## Problem requirements
Output the entries from the line containing "479x359 pixels. Task: Click" to the line containing "Action: tap(1992, 164)", both lines included, reproducing them without any change.

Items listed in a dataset
╭──
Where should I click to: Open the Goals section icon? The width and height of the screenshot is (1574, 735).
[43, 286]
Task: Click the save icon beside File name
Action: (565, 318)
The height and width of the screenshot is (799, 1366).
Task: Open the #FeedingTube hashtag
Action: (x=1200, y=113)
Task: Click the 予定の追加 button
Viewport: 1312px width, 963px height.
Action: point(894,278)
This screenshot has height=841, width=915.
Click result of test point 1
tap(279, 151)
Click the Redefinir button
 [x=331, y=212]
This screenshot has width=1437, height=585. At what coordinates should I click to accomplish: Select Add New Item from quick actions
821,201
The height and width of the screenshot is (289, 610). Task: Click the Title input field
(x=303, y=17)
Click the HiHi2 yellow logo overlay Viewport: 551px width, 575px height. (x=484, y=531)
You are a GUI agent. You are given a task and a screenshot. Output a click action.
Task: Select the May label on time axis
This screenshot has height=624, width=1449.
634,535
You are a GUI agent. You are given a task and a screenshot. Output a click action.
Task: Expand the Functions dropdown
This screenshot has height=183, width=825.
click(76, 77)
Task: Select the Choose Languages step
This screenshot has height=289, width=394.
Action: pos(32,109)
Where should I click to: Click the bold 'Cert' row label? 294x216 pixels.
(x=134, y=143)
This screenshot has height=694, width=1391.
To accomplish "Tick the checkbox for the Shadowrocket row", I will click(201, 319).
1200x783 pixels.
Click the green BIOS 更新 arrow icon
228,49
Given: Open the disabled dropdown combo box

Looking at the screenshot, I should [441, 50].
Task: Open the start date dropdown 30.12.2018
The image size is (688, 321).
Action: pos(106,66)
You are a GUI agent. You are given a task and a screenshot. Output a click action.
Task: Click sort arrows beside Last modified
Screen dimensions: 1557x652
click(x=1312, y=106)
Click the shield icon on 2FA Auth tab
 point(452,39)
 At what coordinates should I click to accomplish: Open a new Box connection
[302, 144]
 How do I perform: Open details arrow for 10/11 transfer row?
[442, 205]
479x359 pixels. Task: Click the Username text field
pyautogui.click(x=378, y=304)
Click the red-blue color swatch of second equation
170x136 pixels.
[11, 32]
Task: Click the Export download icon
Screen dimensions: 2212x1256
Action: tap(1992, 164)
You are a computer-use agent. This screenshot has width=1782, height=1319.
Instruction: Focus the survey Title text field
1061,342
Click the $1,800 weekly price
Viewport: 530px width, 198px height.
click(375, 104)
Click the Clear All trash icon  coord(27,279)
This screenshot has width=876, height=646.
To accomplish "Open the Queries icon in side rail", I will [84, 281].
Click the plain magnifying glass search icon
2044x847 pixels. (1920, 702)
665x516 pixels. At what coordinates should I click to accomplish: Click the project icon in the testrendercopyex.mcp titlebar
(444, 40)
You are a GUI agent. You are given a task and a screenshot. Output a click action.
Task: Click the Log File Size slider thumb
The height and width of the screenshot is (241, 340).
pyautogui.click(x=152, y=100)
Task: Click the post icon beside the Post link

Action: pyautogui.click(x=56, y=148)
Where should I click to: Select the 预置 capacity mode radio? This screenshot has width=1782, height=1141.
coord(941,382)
╰──
## Solution to this problem
479x359 pixels. Task: Click the Username text field
pyautogui.click(x=378, y=304)
Click the red-blue color swatch of second equation
170x136 pixels.
[11, 32]
Task: Click the Export download icon
Screen dimensions: 2212x1256
Action: tap(1992, 164)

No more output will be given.